Dans les années 2000, le football français cherchait son nouveau meneur de jeu, son nouveau «Zizou». Né à Marseille, pétri de talent et doté de racines algériennes comme Zinédine Zidane, Samir Nasri a longtemps été présenté comme son héritier naturel. Mais cette comparaison, flatteuse en apparence, a souvent pesé lourd sur les épaules du milieu offensif formé à l’OM.
Dès ses débuts en professionnel à l’Olympique de Marseille, Nasri portait cette étiquette qui allait marquer toute sa carrière. À l’instar de Yoann Gourcuff ou Marvin Martin après lui, il a été enfermé dans cette comparaison impossible à assumer. Malgré une carrière solide – Arsenal, Manchester City, équipe de France – il n’a jamais pu échapper au spectre du Ballon d’Or 1998.

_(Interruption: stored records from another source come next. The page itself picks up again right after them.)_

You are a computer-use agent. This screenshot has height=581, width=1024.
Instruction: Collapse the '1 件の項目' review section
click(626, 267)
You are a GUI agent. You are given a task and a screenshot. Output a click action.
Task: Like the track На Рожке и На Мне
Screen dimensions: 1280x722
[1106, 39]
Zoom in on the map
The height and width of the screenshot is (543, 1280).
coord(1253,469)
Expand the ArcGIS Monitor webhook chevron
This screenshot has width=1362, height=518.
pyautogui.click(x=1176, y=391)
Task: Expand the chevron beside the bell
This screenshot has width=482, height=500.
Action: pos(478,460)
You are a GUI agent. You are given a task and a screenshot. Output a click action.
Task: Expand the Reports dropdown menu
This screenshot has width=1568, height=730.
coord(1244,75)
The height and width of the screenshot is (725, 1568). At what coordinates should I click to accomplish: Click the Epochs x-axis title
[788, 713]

Dans un entretien accordé à So Foot, l’ancien Marseillais Laurent Batlles est revenu sur cette époque et confirme que cette assimilation à Zidane était davantage un piège qu’un tremplin.
«À Marseille, j’ai joué avec Nasri, et lui aussi, les gens voulaient qu’il devienne le nouveau Zinédine. Mais Samir non plus n’a jamais eu la prétention de quoi que ce soit !», a-t-il lâché
Un témoignage qui rejoint les propos de Nasri lui-même, qui avait évoqué récemment dans un documentaire sur Canal+ combien cette comparaison l’avait desservi.
Pour Batlles, il n’y avait de toute façon pas de comparaison possible entre Zidane et qui que ce soit : «Zidane, c’est au-dessus de ce qu’il était possible de faire. Tout cela, je le prenais avec plus de rigolade qu’autre chose.»